$X$ top space with countable basis $B = \{B_n\}_{n\in \mathbb{N}}$. Then exists countable subset $D\subseteq X$, $\overline{D} = X$

Question

Let $X$ be a topological space with a countable basis $B = \{B_n\}_{n\in \mathbb{N}}$. Show that exists a countable subset $D\subseteq X$ such that $\overline{D} = X$.

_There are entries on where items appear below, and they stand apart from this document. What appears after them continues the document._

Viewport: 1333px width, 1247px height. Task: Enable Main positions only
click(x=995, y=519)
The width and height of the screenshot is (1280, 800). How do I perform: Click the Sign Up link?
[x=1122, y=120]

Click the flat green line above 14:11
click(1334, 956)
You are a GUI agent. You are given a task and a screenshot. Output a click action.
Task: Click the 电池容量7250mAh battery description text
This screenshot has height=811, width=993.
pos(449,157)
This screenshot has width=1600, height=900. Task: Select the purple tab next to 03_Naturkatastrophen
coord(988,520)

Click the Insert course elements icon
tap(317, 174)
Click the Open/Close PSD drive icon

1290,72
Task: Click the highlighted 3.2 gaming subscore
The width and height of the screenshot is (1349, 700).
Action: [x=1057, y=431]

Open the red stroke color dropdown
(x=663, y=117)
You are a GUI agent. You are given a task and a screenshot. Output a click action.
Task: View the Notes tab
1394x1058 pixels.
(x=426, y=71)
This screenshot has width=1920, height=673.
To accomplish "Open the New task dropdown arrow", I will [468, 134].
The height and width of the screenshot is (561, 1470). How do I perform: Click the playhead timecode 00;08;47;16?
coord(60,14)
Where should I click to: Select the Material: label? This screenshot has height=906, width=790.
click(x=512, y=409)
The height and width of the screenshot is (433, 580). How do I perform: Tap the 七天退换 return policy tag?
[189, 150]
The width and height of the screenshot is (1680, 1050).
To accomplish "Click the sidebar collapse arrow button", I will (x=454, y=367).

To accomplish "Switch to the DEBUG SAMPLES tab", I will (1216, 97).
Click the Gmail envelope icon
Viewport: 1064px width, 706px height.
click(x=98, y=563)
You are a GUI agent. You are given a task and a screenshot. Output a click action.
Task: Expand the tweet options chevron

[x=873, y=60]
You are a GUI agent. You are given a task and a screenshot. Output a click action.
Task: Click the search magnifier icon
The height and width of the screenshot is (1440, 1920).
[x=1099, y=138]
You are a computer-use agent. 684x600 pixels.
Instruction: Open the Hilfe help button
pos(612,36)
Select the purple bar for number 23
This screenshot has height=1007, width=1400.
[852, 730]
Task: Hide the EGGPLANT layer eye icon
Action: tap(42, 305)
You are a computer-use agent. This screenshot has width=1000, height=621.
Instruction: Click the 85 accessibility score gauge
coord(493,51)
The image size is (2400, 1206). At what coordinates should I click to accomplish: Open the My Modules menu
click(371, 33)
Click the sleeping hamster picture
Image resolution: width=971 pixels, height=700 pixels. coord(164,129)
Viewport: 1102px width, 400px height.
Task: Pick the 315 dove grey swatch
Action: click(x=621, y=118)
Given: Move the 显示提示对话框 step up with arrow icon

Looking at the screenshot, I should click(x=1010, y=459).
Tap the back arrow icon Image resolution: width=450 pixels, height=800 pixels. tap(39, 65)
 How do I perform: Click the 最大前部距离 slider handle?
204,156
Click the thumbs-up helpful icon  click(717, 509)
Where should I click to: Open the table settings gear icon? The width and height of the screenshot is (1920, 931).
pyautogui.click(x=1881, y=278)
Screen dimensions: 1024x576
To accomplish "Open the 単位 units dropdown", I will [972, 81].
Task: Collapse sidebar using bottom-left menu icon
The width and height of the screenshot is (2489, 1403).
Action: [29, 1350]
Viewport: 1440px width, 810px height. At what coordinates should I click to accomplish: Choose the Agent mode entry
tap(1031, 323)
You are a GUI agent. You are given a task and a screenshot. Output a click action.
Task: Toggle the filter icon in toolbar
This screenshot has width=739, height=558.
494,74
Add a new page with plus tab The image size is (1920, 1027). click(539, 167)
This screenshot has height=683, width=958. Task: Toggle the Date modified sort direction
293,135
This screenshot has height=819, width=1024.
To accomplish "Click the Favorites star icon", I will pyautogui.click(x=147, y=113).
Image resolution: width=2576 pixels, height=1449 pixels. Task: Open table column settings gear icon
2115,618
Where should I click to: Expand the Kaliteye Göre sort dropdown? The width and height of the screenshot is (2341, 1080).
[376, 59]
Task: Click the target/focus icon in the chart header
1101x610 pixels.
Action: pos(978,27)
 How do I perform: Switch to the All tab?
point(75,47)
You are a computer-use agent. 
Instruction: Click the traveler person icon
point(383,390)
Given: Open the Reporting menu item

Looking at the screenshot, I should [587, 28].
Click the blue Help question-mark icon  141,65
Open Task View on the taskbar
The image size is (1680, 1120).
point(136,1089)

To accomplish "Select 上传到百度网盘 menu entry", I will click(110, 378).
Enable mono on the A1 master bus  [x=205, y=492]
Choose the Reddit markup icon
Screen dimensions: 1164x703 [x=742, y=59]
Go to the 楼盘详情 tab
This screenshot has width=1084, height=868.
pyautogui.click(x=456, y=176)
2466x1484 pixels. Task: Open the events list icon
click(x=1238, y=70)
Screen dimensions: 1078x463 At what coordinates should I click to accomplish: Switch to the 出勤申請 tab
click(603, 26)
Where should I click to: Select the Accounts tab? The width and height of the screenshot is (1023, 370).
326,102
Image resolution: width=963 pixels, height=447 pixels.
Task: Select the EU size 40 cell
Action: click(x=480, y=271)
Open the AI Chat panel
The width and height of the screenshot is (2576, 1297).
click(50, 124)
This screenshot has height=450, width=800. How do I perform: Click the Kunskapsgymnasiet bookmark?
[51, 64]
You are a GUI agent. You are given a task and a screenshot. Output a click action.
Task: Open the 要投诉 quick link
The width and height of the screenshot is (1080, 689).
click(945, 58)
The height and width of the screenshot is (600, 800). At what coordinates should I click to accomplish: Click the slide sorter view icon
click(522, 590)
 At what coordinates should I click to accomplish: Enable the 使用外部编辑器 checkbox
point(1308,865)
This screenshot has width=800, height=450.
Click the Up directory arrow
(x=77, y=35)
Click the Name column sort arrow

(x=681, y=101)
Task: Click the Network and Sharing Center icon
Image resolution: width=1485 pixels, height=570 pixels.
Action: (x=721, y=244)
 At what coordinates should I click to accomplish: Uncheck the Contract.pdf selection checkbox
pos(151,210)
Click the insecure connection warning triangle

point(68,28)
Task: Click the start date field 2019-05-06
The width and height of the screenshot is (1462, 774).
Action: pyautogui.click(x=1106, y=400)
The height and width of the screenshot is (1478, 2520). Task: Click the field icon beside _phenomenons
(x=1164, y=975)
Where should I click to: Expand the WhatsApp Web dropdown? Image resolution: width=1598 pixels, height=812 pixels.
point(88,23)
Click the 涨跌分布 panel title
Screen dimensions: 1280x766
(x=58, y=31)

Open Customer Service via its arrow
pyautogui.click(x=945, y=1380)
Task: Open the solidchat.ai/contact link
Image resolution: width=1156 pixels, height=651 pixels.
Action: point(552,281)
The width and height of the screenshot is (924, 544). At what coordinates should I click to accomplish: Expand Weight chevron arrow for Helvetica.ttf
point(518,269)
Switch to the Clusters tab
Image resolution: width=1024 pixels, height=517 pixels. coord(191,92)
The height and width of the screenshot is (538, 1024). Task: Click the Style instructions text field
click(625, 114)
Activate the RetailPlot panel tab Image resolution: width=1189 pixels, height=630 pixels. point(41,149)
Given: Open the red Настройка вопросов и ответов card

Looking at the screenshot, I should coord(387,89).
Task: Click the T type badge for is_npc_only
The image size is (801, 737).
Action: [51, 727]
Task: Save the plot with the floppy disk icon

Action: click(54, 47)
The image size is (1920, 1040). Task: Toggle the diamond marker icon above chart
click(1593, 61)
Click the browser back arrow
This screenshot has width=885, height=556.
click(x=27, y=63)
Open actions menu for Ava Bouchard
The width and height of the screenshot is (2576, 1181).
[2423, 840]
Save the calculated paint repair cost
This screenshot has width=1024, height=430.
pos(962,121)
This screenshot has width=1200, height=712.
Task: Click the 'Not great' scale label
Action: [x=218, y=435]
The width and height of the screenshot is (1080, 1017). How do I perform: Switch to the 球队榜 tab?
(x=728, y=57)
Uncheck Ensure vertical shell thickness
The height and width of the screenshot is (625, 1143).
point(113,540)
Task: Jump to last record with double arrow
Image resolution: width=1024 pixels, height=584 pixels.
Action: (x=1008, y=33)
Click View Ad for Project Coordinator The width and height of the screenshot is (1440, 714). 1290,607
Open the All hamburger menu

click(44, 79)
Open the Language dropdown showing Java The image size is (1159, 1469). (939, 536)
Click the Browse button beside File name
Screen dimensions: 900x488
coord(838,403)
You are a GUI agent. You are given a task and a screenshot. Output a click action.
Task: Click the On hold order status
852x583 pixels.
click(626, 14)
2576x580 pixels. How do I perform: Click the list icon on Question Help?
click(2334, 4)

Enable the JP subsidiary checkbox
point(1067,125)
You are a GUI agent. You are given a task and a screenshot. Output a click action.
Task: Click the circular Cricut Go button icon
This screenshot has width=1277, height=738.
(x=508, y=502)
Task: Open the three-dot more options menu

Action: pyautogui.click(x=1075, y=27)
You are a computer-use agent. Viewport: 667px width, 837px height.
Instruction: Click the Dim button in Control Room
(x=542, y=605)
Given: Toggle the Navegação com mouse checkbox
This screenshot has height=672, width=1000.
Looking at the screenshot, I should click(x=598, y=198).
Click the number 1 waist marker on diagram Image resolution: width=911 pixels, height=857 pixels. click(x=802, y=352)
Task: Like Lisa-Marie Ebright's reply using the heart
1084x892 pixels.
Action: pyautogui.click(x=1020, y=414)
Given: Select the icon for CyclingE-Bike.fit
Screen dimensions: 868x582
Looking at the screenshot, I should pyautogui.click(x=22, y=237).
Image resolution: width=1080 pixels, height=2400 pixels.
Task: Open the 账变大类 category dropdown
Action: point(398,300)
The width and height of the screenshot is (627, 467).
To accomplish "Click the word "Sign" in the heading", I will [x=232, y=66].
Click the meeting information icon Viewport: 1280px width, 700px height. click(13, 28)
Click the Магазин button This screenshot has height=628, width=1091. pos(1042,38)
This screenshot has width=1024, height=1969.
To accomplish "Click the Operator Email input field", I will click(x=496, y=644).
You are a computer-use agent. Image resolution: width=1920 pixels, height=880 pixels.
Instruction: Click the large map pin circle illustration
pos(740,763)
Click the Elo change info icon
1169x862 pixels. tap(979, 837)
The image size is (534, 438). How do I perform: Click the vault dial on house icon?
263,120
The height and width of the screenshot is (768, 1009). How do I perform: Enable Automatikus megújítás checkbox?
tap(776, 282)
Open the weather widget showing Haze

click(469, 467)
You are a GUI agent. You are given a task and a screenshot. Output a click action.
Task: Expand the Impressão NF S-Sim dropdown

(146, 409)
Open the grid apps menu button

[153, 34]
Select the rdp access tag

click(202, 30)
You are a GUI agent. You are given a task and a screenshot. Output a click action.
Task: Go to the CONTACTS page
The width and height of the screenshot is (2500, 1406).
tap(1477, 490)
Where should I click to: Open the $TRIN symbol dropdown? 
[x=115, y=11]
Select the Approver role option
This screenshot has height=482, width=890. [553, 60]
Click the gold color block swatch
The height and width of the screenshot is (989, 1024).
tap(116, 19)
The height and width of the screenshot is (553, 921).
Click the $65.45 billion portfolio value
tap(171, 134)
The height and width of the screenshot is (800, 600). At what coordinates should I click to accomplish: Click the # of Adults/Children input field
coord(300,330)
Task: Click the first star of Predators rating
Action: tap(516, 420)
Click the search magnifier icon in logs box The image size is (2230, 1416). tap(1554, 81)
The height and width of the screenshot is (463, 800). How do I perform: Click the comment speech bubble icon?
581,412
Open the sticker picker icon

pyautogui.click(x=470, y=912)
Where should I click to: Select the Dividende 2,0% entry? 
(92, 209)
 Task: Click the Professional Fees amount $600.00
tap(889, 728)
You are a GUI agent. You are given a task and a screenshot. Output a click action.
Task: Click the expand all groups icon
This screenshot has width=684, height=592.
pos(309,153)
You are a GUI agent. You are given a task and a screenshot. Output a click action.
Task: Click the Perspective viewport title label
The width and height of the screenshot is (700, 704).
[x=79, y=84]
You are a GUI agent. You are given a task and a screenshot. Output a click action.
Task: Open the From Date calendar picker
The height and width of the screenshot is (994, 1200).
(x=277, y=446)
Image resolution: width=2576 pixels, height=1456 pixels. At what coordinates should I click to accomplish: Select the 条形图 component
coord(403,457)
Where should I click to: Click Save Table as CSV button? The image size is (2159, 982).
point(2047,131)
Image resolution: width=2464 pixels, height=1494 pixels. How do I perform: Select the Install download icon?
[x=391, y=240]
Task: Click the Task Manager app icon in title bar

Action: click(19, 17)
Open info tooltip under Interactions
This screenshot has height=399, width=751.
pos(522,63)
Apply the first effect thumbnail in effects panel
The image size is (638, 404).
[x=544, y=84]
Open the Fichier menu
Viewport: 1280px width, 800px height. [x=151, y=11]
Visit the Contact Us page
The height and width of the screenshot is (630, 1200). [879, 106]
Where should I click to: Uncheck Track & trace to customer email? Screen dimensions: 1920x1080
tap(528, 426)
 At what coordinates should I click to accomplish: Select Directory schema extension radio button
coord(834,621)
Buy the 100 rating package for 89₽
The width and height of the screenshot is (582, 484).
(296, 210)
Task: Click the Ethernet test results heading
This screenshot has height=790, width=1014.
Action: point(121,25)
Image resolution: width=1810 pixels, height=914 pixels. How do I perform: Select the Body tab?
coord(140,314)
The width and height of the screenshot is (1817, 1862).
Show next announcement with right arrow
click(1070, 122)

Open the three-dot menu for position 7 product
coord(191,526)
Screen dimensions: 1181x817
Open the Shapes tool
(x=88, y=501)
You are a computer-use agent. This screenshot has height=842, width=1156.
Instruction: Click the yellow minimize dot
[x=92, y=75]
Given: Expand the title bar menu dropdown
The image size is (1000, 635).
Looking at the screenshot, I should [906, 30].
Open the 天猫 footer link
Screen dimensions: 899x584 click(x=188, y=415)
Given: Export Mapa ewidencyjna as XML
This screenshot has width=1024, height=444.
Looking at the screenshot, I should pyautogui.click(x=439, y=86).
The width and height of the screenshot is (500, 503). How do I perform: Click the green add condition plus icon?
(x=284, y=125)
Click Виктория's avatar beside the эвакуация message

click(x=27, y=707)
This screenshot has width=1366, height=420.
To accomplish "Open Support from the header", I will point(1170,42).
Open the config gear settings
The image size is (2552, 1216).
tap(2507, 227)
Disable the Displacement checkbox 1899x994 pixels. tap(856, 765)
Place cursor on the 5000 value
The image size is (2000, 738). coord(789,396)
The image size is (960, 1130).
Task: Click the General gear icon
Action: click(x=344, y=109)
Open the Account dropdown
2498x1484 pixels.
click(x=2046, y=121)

Well, I've thought a lot about this question and this is what I've come up, but I think I'm cheating:

We all know that $X\subseteq X$ and that $\overline{X} = X$, and also every element of $x$ is contained in a basis element. So, since $X = \bigcup_{x\in X} \{x\} \subseteq \bigcup_{x\in X} B_x = X$, so taking $D = X$, we have that $D\subseteq X, \overline{D} = X$ and $D$ is countable. I don't think this is right, and this only works for $D = X$.

Could somebody help me?

Answer 1

Hint: Choose any element $q_n\in B_n$ for each $n\in\mathbb{N}$. Show that $Q=\{q_n \mid n\in\mathbb{N}\}$ is a dense subset of $X$.

Answer 2

Letting that $q_{n}\in B$ for each $n=1,2,...$ It suffices to prove that for every nonempty open set $G$, there is some $n_{0}$ such that $q_{n_{0}}\in G$. Choose some $p\in G$, since $\{B_{n}\}$ is a basis, some $n_{0}$ is such that $p\in B_{n_{0}}\subseteq G$. Hence $q_{n_{0}}\in G$.